_TASK STATEMENT_
Whenever "computer" occurs in a line of the material, list that line.

_PROVIDED ENTRIES_
"""

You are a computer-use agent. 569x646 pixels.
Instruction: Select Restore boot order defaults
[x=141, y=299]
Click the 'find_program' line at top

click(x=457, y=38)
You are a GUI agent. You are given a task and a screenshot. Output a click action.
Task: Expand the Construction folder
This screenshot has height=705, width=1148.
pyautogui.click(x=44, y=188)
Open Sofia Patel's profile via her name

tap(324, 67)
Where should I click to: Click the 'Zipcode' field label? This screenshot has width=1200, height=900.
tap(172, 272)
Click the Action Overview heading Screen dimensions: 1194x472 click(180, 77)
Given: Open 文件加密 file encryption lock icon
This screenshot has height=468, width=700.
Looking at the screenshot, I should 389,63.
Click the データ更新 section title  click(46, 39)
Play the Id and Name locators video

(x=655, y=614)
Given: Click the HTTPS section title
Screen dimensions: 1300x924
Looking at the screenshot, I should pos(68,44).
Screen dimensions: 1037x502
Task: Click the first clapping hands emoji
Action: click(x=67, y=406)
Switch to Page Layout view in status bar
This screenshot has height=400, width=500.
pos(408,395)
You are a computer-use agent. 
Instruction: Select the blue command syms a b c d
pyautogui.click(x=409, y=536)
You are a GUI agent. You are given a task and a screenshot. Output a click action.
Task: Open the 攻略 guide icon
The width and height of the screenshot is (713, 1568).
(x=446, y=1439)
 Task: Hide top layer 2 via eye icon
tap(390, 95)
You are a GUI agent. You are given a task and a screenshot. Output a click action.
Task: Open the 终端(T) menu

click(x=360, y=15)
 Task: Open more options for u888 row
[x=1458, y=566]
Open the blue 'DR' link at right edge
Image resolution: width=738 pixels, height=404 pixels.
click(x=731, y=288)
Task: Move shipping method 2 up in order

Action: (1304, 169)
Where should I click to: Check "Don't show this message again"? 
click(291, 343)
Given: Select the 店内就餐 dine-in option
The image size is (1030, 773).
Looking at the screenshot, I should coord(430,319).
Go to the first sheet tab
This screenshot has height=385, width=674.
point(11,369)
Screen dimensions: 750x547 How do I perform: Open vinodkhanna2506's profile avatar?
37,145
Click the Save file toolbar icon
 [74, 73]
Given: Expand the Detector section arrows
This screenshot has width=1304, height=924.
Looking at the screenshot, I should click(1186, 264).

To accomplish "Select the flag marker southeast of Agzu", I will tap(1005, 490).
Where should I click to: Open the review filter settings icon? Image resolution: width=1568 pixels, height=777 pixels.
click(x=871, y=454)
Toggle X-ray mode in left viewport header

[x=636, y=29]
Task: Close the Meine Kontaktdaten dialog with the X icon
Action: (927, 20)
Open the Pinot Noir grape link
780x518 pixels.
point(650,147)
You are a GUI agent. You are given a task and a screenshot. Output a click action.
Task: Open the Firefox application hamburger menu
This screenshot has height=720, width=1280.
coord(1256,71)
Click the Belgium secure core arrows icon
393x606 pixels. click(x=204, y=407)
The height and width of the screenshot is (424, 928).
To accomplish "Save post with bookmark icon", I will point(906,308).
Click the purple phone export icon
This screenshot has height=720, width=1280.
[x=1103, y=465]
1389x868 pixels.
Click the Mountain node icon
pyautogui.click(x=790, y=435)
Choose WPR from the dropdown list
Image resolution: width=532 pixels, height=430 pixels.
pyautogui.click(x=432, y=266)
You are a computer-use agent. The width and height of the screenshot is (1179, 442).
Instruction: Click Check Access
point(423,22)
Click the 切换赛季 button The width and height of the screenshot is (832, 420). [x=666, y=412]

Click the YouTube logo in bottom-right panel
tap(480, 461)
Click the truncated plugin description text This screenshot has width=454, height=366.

"""

_EXERCISE RESPONSE_
You are a computer-use agent. 569x646 pixels.
You are a computer-use agent. 
You are a computer-use agent. The width and height of the screenshot is (1179, 442).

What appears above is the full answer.